■ EXCERPT
^^^^^^^^^^^^^^^^

Elsner touches on a number of policy issues such as mandatory minimum and California’s “three-strikes” law but spends the majority of his book describing what happens behind closed bars. Prison is not for the faint of heart and neither are the incidents detailed (albeit tastefully) in Elsner’s book. Not only in the extremity of what he depicts – such as a prisoner being ‘bathed’ in boiling hot water until his skins falls off or a paraplegic strapped in a “restraint chair” so tightly that his nerves are permanently damaged and he can no longer propel his own wheelchair—but so too is the frequency with which these incidents occur. 

Elsner maintains a good balance throughout the book, focusing on systemic issues rather than attacking individuals. While he does not excuse the guards’ complicity in brutal activities, he does show empathy for those who struggle to maintain order and do the right thing in an often-hellish environment. Elsner also avoids any partisanship, holding everyone in government accountable for improving the situation. 

The one weakness in Gates of Injustice is that Elsner spends very little time discussing how to make changes. It is hard to remain indifferent to the book, and yet Elsner does not capitalize on this fact by providing his readers with concrete methods and resources for improving the system. 

He does mention a few successful programs sporadically throughout the book, and his twelfth chapter, “Some Modest Suggestions,” summarizes the main areas of necessary reform, but even there he makes suggestions like revising the federal sentencing guidelines without indicating how to go about pressuring lawmakers to do so. 

Still, the fact that the reader comes away from the book yearning to get involved attests to Elsner’s success in making his readers feel that the prison system is something that needs our immediate attention. As he challenges in Gates’ last lines: “This is your justice system. These are your prisons.” It is high time for us to take on the responsibility.

^^^^^^^^^^^^^^^^

■ DATASET ROWS
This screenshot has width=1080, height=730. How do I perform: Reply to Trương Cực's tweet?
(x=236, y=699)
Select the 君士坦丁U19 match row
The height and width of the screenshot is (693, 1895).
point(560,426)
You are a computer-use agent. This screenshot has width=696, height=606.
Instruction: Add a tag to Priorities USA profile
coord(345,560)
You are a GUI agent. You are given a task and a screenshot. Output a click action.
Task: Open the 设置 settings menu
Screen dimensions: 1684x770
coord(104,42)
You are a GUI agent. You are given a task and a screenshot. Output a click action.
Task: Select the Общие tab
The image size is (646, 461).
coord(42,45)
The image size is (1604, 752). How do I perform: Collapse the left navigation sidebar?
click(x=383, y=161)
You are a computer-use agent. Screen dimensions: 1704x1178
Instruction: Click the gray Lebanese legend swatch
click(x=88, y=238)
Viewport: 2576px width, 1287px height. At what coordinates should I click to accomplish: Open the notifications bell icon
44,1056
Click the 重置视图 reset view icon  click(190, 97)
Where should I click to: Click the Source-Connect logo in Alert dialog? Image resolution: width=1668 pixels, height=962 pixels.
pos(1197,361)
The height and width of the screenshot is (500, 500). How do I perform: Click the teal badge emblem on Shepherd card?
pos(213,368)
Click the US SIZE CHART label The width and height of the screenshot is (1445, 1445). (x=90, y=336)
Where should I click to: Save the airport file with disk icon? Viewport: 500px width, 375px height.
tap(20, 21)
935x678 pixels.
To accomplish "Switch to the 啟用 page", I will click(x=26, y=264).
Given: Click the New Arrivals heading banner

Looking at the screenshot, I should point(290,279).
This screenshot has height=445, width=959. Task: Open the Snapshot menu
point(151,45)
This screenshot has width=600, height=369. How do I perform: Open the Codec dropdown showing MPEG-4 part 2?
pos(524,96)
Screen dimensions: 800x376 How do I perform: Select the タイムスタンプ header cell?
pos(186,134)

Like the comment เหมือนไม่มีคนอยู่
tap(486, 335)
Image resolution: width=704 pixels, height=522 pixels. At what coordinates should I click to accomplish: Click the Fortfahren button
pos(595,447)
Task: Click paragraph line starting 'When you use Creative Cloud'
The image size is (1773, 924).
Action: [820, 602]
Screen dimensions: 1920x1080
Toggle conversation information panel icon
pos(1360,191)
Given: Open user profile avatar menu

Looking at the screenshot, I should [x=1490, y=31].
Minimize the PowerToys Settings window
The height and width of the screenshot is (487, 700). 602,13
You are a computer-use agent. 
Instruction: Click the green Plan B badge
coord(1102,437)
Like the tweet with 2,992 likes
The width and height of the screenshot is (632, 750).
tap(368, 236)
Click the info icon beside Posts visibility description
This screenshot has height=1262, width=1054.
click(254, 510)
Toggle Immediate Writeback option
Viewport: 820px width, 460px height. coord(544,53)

^^^^^^^^^^^^^^^^

■ YOUR INSTRUCTIONS
Copy out the review of Gates of Injustice above in full, word for word.

■ FINISHED TASK
Elsner touches on a number of policy issues such as mandatory minimum and California’s “three-strikes” law but spends the majority of his book describing what happens behind closed bars. Prison is not for the faint of heart and neither are the incidents detailed (albeit tastefully) in Elsner’s book. Not only in the extremity of what he depicts – such as a prisoner being ‘bathed’ in boiling hot water until his skins falls off or a paraplegic strapped in a “restraint chair” so tightly that his nerves are permanently damaged and he can no longer propel his own wheelchair—but so too is the frequency with which these incidents occur. 

Elsner maintains a good balance throughout the book, focusing on systemic issues rather than attacking individuals. While he does not excuse the guards’ complicity in brutal activities, he does show empathy for those who struggle to maintain order and do the right thing in an often-hellish environment. Elsner also avoids any partisanship, holding everyone in government accountable for improving the situation. 

The one weakness in Gates of Injustice is that Elsner spends very little time discussing how to make changes. It is hard to remain indifferent to the book, and yet Elsner does not capitalize on this fact by providing his readers with concrete methods and resources for improving the system. 

He does mention a few successful programs sporadically throughout the book, and his twelfth chapter, “Some Modest Suggestions,” summarizes the main areas of necessary reform, but even there he makes suggestions like revising the federal sentencing guidelines without indicating how to go about pressuring lawmakers to do so. 

Still, the fact that the reader comes away from the book yearning to get involved attests to Elsner’s success in making his readers feel that the prison system is something that needs our immediate attention. As he challenges in Gates’ last lines: “This is your justice system. These are your prisons.” It is high time for us to take on the responsibility.